──────── Extracted data ────────
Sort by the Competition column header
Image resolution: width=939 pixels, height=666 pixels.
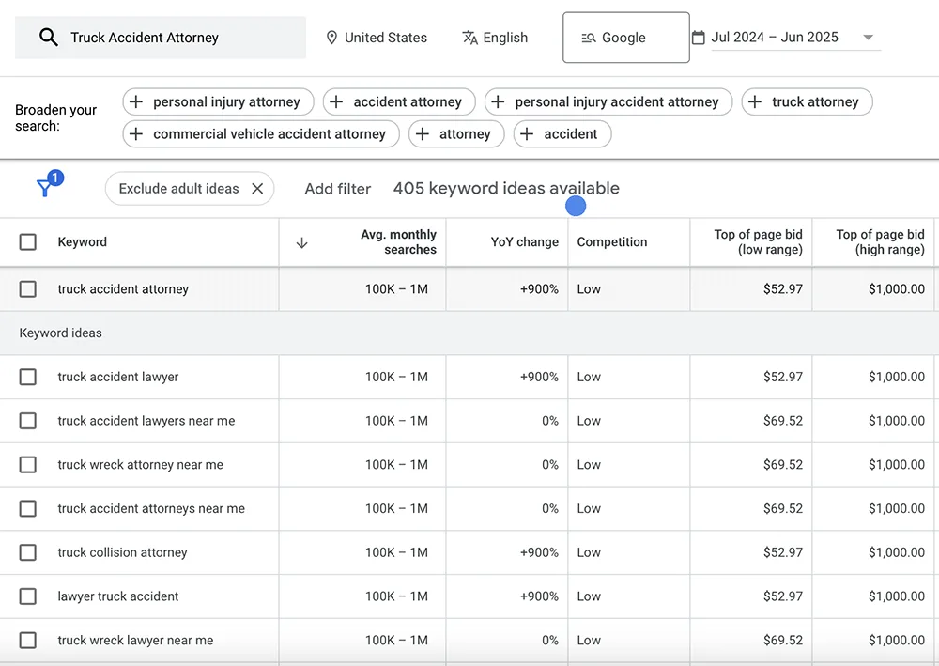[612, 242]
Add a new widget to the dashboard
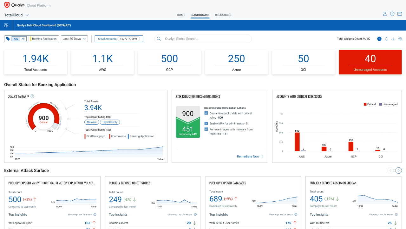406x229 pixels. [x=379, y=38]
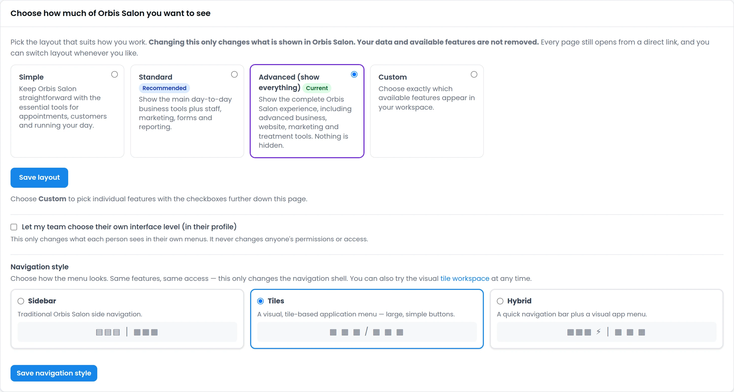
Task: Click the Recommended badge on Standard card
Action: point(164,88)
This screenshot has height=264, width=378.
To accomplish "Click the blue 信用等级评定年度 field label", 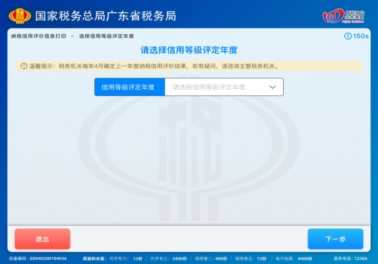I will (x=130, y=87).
────────
──────── Extracted data ────────
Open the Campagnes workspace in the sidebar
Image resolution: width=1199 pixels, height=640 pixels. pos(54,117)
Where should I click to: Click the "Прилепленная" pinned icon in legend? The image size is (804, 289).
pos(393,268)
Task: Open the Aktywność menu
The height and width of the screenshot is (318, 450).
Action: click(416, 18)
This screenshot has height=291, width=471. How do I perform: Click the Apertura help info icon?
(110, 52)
────────
──────── Extracted data ────────
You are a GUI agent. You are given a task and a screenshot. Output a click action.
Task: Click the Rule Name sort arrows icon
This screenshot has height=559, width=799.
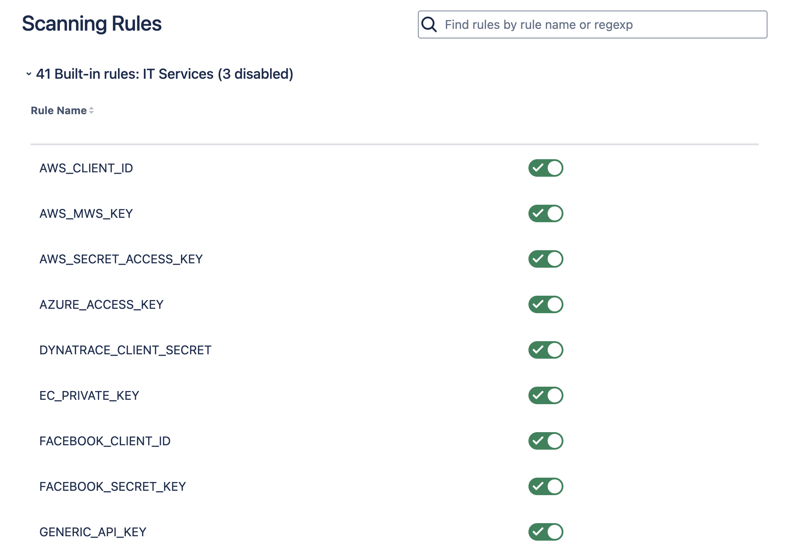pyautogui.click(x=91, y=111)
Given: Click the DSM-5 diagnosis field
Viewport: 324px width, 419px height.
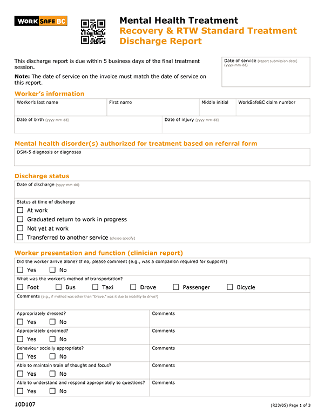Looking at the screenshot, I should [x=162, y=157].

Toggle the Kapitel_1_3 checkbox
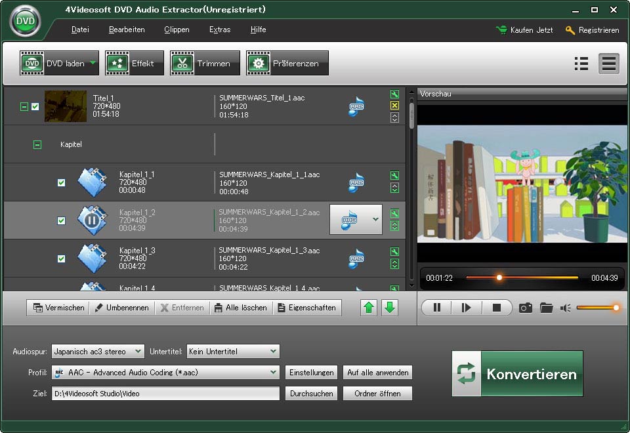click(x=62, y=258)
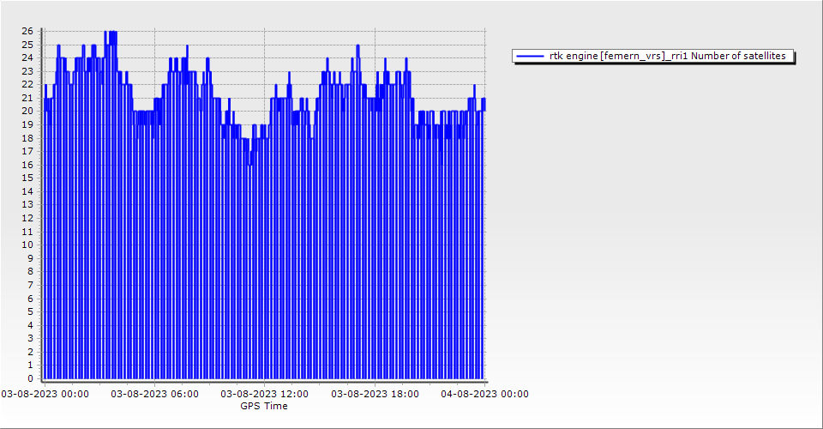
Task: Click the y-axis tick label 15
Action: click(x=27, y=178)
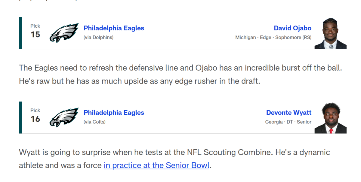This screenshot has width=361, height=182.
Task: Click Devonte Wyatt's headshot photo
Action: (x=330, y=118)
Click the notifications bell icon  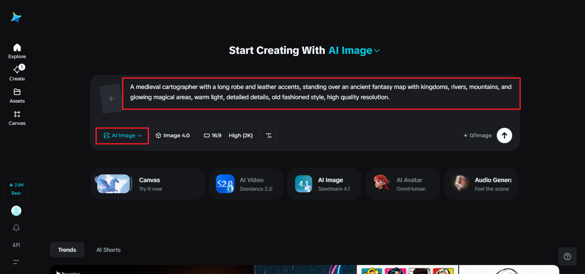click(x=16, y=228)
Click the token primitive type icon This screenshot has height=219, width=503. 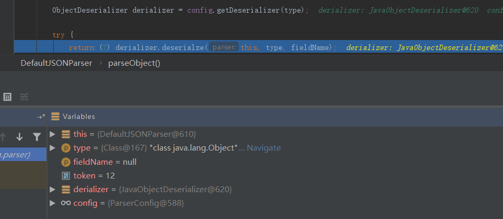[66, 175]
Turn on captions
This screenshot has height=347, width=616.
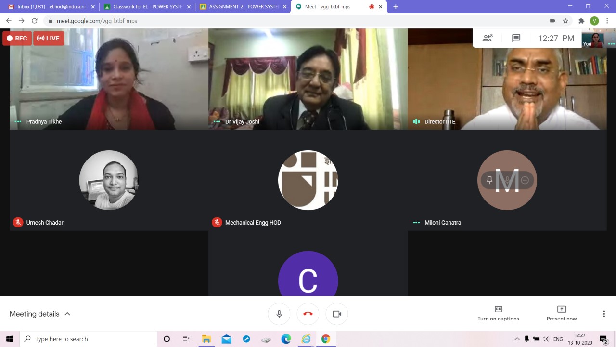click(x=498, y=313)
────────
**What this task involves**. Once the line with "You are a GUI" is found above, print it and every line after it through the line with "Given: Click the DSM-5 diagnosis field", exactly. Pictures stay out.

**Answer to this exercise**.
You are a GUI agent. You are given a task and a screenshot. Output a click action.
Task: Click the Rule Name sort arrows icon
This screenshot has height=559, width=799.
pyautogui.click(x=91, y=111)
Given: Click the DSM-5 diagnosis field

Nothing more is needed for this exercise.